Pocket change became paycheck
Life with children
As Tax Day approached - it's today, by the way - I got to thinking about how we form our views on money and wealth and such things. It occurred to me that it's a process that begins early.
Until about seventh grade, I was satisfied with my allowance and the occasional cash that would show up in a birthday or Christmas card from the grandparents. A kid could only buy so many baseball cards, Classics Illustrated and Icees.
Then I tired of the limitations imposed by my allowance, which remained stagnant at about 50 cents a week. I devised a kind of piece rate wherein I could increase my income by taking on work around the house, using a list of tasks and a sliding pay scale I'd created. As I recall, the big jobs like doing the dishes or sweeping the basement might bring in as much as 25 cents.
The next time I felt the need to improve my financial standing was in high school. One of my best friends was a year older than the other two or three of us who hung out nearly constantly. He got his driver's license, and a car, first, and was pretty much our gatekeeper to the wider world.
The problem was that he was not about to ferry the gang around for free, so he'd hit us up for gas money, and hit us hard. Often, he'd make a handsome profit, collecting enough for gas to travel exponentially farther than we were actually going.
But that wasn't the real problem. He also had a job. He'd work afternoons and weekends at the service station his dad operated, and that meant he had real money. We'd hit the bright lights of places like Gladstone and Milwaukie on Friday nights, and his spending power seemed limitless. Those of us who scratched together an occasional dollar or two mowing a lawn were in awe.
At the time, you could get a work permit - and a real job - at 15, and we couldn't wait.
But where is the point at which a kid makes the really crucial decision, the one about what he or she will spend a life pursuing? And how exactly does money come to fit into the calculation?
I was 14 when the thought of being a journalist suddenly made perfect sense to me. I had my first paying gig within months, at 25 cents per column inch. Granted, it was a career I would end up pursuing somewhat sporadically, but I might've known it wasn't going to make me rich.
By contrast, there's my older sister. As best as I can judge, her ambitions never rose beyond looking really good and meeting really good-looking guys until well into her adult life. She worked, and was good at whatever she did, but mostly in the service of that primary goal.
Now, she's married to a hardworking, successful guy, has two handsome children and lives in the most exclusive neighborhood in San Jose, Calif. A few years ago, she got licensed to sell residential real estate, and now routinely makes, in one or two sales, what I earn in a year.
What's both scary and thrilling to me is that my daughter is not much younger than I was when I made my career choice. Realistically, she could stumble across a notion of who she wants to be any day now.

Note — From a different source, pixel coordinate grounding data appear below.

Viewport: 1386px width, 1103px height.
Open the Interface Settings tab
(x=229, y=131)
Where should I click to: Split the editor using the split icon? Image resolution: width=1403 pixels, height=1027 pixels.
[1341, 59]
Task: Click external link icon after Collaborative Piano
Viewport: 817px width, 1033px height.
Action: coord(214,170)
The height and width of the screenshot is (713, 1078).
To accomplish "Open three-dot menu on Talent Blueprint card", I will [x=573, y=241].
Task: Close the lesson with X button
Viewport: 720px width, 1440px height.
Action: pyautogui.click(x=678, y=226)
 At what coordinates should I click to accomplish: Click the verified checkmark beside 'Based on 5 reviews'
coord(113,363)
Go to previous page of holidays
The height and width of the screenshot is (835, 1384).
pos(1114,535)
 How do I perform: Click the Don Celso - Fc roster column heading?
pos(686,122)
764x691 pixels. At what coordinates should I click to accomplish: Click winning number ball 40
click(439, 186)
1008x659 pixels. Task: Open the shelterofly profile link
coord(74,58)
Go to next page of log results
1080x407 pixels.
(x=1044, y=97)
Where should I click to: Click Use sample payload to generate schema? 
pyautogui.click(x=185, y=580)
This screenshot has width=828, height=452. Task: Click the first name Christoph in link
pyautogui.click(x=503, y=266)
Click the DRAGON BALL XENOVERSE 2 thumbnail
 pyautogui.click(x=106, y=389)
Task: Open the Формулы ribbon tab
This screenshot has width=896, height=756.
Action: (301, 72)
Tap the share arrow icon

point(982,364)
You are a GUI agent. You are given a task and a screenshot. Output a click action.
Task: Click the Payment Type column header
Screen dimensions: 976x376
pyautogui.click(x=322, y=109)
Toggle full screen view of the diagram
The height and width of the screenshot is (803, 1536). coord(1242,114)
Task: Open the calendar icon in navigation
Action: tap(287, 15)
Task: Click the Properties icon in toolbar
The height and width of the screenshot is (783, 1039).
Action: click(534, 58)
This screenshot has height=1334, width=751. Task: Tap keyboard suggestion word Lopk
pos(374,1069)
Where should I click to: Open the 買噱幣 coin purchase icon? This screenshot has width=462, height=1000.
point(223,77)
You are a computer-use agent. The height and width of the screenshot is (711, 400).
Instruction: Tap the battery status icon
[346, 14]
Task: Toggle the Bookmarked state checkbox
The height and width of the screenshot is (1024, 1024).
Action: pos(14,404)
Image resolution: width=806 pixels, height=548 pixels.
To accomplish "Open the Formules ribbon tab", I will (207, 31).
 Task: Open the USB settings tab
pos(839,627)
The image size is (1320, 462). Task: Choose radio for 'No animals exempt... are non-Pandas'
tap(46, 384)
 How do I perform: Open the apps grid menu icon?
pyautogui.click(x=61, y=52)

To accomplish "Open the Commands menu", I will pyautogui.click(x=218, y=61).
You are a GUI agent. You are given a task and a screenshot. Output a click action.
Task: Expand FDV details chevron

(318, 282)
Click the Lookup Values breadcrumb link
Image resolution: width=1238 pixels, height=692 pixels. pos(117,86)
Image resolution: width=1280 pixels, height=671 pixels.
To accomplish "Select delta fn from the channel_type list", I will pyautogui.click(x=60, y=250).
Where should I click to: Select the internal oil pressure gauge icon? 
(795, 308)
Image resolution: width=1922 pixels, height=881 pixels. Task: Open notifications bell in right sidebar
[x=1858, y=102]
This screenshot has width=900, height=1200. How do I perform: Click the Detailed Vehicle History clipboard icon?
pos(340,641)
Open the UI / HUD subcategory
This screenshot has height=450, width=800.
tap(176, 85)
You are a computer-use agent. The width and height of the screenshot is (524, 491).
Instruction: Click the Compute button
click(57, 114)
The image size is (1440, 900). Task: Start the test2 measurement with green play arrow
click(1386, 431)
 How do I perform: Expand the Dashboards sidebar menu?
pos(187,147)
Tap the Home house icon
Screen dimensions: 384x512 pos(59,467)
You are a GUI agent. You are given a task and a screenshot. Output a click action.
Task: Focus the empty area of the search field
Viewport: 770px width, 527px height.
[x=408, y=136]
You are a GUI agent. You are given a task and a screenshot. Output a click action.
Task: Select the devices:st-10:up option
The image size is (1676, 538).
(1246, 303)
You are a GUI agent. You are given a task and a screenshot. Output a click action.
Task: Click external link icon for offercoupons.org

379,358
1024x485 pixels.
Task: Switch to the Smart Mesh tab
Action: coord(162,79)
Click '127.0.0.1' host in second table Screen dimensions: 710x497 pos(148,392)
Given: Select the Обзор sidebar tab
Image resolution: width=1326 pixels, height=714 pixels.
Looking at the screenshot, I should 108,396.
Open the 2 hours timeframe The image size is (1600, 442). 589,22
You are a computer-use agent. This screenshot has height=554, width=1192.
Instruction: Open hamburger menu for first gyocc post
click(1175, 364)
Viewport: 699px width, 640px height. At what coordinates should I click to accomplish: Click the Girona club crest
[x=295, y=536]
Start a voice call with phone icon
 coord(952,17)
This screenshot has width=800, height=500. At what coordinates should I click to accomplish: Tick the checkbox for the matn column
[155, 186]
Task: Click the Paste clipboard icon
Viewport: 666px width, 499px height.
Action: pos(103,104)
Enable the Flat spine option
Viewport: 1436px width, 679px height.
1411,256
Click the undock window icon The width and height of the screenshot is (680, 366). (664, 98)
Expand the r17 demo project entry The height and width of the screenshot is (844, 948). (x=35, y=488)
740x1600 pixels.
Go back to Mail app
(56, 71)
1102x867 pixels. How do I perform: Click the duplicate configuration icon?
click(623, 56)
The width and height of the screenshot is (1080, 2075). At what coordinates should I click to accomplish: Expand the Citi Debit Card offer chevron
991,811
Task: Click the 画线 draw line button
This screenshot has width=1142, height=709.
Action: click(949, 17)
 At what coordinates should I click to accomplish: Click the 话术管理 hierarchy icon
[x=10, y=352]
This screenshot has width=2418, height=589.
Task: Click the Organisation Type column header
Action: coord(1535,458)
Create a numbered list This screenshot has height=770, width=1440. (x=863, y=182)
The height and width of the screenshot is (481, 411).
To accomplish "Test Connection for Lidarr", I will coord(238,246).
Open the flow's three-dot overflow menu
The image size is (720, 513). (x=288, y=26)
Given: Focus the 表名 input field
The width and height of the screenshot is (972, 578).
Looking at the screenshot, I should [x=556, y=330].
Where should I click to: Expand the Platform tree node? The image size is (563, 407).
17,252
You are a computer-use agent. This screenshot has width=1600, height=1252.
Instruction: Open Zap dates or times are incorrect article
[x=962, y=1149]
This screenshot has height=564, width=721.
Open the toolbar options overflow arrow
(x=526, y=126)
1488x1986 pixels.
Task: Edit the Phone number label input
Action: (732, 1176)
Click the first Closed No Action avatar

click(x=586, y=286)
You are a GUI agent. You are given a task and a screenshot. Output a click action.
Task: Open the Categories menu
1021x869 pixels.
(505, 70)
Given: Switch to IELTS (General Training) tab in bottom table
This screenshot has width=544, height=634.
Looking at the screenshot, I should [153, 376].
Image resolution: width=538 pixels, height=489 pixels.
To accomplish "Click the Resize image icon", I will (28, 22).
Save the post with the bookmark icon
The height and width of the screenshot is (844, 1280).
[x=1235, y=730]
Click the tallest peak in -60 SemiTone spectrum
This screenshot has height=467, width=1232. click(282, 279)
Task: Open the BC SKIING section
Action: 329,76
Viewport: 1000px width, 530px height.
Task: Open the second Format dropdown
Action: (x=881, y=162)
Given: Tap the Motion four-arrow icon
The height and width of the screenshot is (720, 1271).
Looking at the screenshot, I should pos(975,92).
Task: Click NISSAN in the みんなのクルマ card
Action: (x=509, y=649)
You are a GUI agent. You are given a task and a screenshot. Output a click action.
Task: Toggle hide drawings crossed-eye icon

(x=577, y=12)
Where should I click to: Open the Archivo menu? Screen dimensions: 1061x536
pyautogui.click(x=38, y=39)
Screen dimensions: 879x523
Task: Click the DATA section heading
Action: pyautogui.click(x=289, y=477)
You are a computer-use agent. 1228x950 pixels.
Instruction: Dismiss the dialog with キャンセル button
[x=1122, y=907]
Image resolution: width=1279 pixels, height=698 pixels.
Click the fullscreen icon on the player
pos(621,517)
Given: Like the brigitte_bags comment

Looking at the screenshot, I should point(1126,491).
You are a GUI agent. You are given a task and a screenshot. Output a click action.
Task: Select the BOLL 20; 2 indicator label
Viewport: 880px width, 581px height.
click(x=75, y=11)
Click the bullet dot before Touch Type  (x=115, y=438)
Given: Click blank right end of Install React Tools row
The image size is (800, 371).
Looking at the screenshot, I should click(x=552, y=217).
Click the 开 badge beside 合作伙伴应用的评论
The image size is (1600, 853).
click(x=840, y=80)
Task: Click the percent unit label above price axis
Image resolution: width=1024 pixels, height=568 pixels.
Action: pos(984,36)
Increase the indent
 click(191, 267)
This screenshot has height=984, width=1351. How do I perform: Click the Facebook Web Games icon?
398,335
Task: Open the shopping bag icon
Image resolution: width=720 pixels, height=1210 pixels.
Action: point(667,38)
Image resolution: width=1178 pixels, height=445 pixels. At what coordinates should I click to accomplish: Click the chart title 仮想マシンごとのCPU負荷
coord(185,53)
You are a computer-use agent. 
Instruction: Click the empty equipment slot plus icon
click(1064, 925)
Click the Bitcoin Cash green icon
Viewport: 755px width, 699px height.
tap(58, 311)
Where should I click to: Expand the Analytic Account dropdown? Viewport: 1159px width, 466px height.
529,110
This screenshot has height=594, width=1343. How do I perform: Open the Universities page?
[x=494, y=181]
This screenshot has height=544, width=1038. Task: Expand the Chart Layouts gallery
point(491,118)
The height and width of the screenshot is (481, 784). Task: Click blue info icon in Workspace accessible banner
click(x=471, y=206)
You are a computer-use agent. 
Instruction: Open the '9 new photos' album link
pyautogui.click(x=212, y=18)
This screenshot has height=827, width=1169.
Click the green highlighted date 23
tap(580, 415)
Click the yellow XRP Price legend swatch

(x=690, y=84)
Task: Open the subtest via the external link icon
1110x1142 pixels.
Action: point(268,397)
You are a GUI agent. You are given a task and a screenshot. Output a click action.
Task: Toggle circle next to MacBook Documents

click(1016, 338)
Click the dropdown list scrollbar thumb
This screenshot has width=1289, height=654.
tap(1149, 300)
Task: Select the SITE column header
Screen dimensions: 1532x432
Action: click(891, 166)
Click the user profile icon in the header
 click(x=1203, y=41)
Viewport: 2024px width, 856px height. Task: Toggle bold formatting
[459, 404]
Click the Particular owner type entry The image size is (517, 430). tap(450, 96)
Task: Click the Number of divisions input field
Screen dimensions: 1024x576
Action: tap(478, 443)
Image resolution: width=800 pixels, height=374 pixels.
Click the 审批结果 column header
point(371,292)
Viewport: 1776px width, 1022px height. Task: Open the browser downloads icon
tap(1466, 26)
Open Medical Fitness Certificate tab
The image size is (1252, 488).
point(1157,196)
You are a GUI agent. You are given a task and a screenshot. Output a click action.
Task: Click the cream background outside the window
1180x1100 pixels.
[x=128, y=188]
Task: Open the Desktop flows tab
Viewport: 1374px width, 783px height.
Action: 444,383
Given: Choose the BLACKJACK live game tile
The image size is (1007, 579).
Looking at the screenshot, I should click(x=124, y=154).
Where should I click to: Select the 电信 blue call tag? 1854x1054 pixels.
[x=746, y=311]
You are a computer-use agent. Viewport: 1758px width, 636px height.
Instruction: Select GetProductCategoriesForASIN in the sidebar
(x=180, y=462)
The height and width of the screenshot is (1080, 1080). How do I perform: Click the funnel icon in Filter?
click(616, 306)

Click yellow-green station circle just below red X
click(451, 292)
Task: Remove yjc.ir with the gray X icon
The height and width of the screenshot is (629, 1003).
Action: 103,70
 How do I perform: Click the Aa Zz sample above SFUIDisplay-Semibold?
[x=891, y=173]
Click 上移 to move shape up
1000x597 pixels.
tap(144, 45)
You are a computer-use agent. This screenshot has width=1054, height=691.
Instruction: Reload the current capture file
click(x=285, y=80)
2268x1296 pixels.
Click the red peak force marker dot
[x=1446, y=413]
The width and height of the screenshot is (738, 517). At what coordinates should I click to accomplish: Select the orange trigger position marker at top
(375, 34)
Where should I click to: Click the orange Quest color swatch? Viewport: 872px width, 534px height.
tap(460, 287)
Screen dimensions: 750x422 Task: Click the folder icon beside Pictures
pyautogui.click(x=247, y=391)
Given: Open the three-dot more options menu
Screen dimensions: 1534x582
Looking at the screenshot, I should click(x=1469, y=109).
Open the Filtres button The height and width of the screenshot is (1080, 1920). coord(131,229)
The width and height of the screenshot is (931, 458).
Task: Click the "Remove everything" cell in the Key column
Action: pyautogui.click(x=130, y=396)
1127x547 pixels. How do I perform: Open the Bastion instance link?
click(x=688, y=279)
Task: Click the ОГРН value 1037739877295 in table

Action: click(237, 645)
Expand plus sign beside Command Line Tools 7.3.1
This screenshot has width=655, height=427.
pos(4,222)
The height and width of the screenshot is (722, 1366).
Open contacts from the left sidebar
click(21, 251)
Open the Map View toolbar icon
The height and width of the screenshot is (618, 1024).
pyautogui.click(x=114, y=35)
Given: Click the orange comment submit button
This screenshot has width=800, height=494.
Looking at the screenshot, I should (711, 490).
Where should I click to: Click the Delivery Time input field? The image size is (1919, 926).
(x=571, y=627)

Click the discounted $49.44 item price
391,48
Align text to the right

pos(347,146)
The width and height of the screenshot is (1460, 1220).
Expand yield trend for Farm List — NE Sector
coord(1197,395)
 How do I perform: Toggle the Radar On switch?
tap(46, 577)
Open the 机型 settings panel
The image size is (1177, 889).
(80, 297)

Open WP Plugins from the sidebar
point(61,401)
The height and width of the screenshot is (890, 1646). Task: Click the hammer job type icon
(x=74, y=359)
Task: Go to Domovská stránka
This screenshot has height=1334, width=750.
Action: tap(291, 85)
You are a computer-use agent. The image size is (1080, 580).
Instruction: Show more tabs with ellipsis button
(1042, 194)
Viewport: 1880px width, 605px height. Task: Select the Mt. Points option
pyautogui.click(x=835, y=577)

What if it's something that doesn't pay very well? Or pays well but offers no other reward?
There's an unforgettable line in the somewhat forgettable '80s movie 'The Flamingo Kid,' in which a working-class kid played by Matt Dillon becomes enamored of the highflying lifestyle of a sports-car salesman.
The boy's dad, who is a plumber, disapproves, and tells him that what matters in life is figuring out what you're good at and figuring out what you love. And that, if you're lucky, they'll be the same thing.
Maybe I should stop nodding patronizingly when my daughter talks about being a veterinarian, dismissing it as a childhood fantasy based on her love for furry things. Wait, veterinarians perform a valuable, even noble, service - and they make good money. You go, girl!
And if my son persists in reading comic books and playing with his Xbox instead of cleaning up his room? He could become the next great graphic novelist and screenwriter. Or a software genius. I'm going to stand in the way of that?
I suppose figuring out who you are results from a process that neither parents nor anyone else can really control. Like most aspects of parenting, the instruction is handed down not in the big moments but in the everyday minutiae of life, in the myriad tiny notions and styles and attitudes that surround young people and shape their view of the world like the hands of a skilled but impulsive artist.
The kids will figure it out, I suppose. Meanwhile, I'm wondering if we'll get any money back on our taxes.